> Exercise
Write out the full listing again, exactly as it stands.

> Data shown
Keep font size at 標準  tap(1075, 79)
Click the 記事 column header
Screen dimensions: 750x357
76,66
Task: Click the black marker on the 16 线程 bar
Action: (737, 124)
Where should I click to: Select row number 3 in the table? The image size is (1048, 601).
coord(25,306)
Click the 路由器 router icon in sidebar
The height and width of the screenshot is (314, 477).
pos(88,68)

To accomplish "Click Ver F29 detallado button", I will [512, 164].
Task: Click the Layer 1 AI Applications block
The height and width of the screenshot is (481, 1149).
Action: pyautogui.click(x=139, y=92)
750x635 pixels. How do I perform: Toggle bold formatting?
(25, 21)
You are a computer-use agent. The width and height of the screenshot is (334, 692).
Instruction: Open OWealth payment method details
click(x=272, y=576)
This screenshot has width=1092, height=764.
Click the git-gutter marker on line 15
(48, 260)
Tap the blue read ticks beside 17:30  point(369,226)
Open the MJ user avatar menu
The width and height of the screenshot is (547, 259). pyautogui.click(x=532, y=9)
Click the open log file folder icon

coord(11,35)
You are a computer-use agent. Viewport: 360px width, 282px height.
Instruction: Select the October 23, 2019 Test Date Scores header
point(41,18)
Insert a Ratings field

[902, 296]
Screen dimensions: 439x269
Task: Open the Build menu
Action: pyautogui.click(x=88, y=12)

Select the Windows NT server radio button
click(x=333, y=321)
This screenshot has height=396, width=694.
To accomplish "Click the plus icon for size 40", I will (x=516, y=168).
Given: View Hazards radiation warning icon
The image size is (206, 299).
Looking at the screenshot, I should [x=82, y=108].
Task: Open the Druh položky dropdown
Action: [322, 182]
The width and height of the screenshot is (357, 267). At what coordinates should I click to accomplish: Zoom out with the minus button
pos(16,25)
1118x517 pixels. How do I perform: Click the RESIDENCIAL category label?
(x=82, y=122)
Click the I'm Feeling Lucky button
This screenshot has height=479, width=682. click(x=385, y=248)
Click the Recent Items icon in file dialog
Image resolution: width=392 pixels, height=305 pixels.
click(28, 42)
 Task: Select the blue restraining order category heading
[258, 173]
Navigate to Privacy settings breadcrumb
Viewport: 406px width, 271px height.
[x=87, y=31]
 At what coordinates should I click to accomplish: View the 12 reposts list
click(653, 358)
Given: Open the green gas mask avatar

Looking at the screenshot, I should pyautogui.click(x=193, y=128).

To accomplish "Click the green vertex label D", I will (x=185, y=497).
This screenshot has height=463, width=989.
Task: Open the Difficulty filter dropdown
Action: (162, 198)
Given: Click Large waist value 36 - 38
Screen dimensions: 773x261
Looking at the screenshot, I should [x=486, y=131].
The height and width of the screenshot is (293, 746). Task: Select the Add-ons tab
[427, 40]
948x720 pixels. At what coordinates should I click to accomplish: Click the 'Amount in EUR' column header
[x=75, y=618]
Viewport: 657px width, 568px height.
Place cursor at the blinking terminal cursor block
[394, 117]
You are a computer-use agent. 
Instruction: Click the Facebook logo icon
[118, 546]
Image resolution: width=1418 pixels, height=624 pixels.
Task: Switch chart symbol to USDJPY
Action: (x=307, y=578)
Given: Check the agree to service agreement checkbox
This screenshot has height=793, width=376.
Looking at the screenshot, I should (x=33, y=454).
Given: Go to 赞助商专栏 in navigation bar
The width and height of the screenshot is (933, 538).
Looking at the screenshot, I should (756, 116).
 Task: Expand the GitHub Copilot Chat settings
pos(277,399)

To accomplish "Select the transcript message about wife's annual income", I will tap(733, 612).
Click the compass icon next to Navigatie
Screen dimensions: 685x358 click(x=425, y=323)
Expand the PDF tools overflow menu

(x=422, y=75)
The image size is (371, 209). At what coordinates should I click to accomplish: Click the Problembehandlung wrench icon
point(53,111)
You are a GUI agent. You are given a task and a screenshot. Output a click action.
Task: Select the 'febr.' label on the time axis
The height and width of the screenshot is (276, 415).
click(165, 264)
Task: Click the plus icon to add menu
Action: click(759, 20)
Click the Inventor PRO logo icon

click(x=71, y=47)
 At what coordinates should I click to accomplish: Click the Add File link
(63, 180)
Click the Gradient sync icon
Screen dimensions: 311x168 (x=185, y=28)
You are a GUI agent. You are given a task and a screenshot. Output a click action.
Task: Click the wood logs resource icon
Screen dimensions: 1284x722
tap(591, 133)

> Task result
Keep font size at 標準  tap(1075, 79)
Click the 記事 column header
Screen dimensions: 750x357
76,66
Task: Click the black marker on the 16 线程 bar
Action: (737, 124)
Where should I click to: Select row number 3 in the table? The image size is (1048, 601).
coord(25,306)
Click the 路由器 router icon in sidebar
The height and width of the screenshot is (314, 477).
pos(88,68)

To accomplish "Click Ver F29 detallado button", I will [512, 164].
Task: Click the Layer 1 AI Applications block
The height and width of the screenshot is (481, 1149).
Action: pyautogui.click(x=139, y=92)
750x635 pixels. How do I perform: Toggle bold formatting?
(25, 21)
You are a computer-use agent. The width and height of the screenshot is (334, 692).
Instruction: Open OWealth payment method details
click(x=272, y=576)
This screenshot has width=1092, height=764.
Click the git-gutter marker on line 15
(48, 260)
Tap the blue read ticks beside 17:30  point(369,226)
Open the MJ user avatar menu
The width and height of the screenshot is (547, 259). pyautogui.click(x=532, y=9)
Click the open log file folder icon

coord(11,35)
You are a computer-use agent. Viewport: 360px width, 282px height.
Instruction: Select the October 23, 2019 Test Date Scores header
point(41,18)
Insert a Ratings field

[902, 296]
Screen dimensions: 439x269
Task: Open the Build menu
Action: pyautogui.click(x=88, y=12)

Select the Windows NT server radio button
click(x=333, y=321)
This screenshot has height=396, width=694.
To accomplish "Click the plus icon for size 40", I will (x=516, y=168).
Given: View Hazards radiation warning icon
The image size is (206, 299).
Looking at the screenshot, I should [x=82, y=108].
Task: Open the Druh položky dropdown
Action: [322, 182]
The width and height of the screenshot is (357, 267). At what coordinates should I click to accomplish: Zoom out with the minus button
pos(16,25)
1118x517 pixels. How do I perform: Click the RESIDENCIAL category label?
(x=82, y=122)
Click the I'm Feeling Lucky button
This screenshot has height=479, width=682. click(x=385, y=248)
Click the Recent Items icon in file dialog
Image resolution: width=392 pixels, height=305 pixels.
click(28, 42)
 Task: Select the blue restraining order category heading
[258, 173]
Navigate to Privacy settings breadcrumb
Viewport: 406px width, 271px height.
[x=87, y=31]
 At what coordinates should I click to accomplish: View the 12 reposts list
click(653, 358)
Given: Open the green gas mask avatar

Looking at the screenshot, I should pyautogui.click(x=193, y=128).

To accomplish "Click the green vertex label D", I will (x=185, y=497).
This screenshot has height=463, width=989.
Task: Open the Difficulty filter dropdown
Action: (162, 198)
Given: Click Large waist value 36 - 38
Screen dimensions: 773x261
Looking at the screenshot, I should [x=486, y=131].
The height and width of the screenshot is (293, 746). Task: Select the Add-ons tab
[427, 40]
948x720 pixels. At what coordinates should I click to accomplish: Click the 'Amount in EUR' column header
[x=75, y=618]
Viewport: 657px width, 568px height.
Place cursor at the blinking terminal cursor block
[394, 117]
You are a computer-use agent. 
Instruction: Click the Facebook logo icon
[118, 546]
Image resolution: width=1418 pixels, height=624 pixels.
Task: Switch chart symbol to USDJPY
Action: (x=307, y=578)
Given: Check the agree to service agreement checkbox
This screenshot has height=793, width=376.
Looking at the screenshot, I should (x=33, y=454).
Given: Go to 赞助商专栏 in navigation bar
The width and height of the screenshot is (933, 538).
Looking at the screenshot, I should (756, 116).
 Task: Expand the GitHub Copilot Chat settings
pos(277,399)

To accomplish "Select the transcript message about wife's annual income", I will tap(733, 612).
Click the compass icon next to Navigatie
Screen dimensions: 685x358 click(x=425, y=323)
Expand the PDF tools overflow menu

(x=422, y=75)
The image size is (371, 209). At what coordinates should I click to accomplish: Click the Problembehandlung wrench icon
point(53,111)
You are a GUI agent. You are given a task and a screenshot. Output a click action.
Task: Select the 'febr.' label on the time axis
The height and width of the screenshot is (276, 415).
click(165, 264)
Task: Click the plus icon to add menu
Action: click(759, 20)
Click the Inventor PRO logo icon

click(x=71, y=47)
 At what coordinates should I click to accomplish: Click the Add File link
(63, 180)
Click the Gradient sync icon
Screen dimensions: 311x168 (x=185, y=28)
You are a GUI agent. You are given a task and a screenshot. Output a click action.
Task: Click the wood logs resource icon
Screen dimensions: 1284x722
tap(591, 133)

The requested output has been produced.